Once the partying starts, you will want photos of key events like toasts, first dances, and cake cutting. You may want sunset couples photos if your venue sets a great scene for it. Please note, the sunsets are very late during Oregon summers. Many of our picturesque venues sit in counties with strict noise ordinances. If so, your wedding may end well before sunset. Google the time for sunset on your wedding day in your venue’s location, when making these decisions.

You may be planning a photo worthy grand exit. This doesn’t mean your photographer needs to stay for the last dance. You can stage an exit at a set time. Make sure it will be the right lighting if you plan sparklers or glow wands. If you plan an exit for 8pm in early July, it will still be full daylight. Maybe do a ribbon wand instead.

If you are planning a new look for the after party and you want photos, consider changing before the staged exit and wear that look until the end – or hire your photographer for extended hours.

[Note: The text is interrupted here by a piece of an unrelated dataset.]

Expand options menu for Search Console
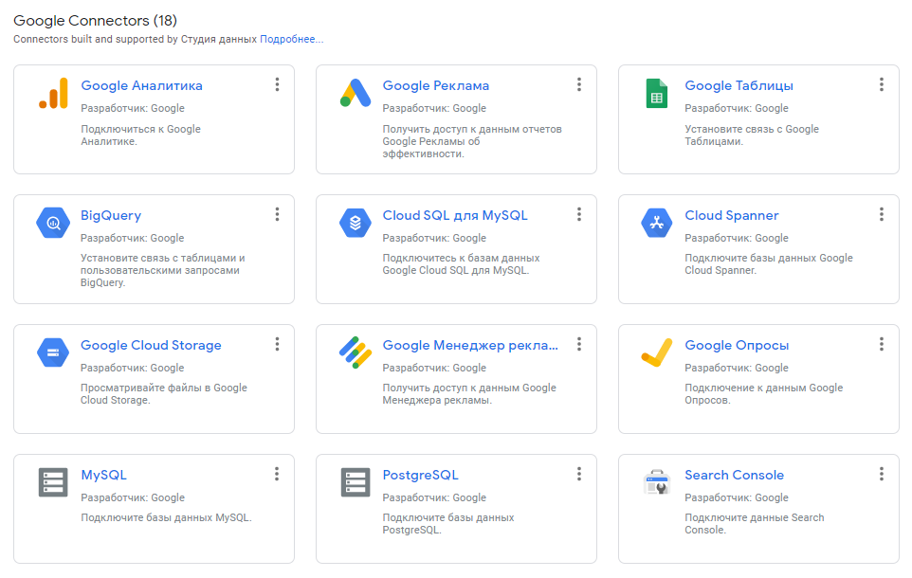The height and width of the screenshot is (578, 912). pyautogui.click(x=882, y=475)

If you know you have a wild group who will stay til the end and beyond, consider they may not want or need photo documentation of the late night hours, and you really may never want to see those pictures. If you have six hours of dancing planned, just know the photos all look the same after awhile. You could get candids of the first hour and that’s plenty.

It’s All In The Details.

Roberto Rodriguez Photography

If you are having an elopement, with just a few of your dearest friends and loved ones, but you are journeying together through an entire well planned day and you want photo documentation of every minute you could need eight hours of coverage. If you are having a simple civil ceremony and a bbq hosted by your dear friends, you may just want two hours.

If you are hosting a large wedding in your family’s backyard and bringing in a Sperry Tent and $20,000 in floral installations, you will want a lot of photos over 8 – 10 hours. If you are hosting a large wedding at home and keeping it very simple with lots of children and guests of all ages, you may only want 6 hours of coverage.

If you’ve planned a Vogue worthy wedding for 35 and have an amazing getting ready location, full ceremony and reception plus a swanky club buyout for an after party (complete with new wardrobe and entertainment surprises) you may want 12 hours of coverage.

Always check with your photographer on advice and make sure your planner has all the information about what exactly you want photographed and what you don’t, for when they build your timeline.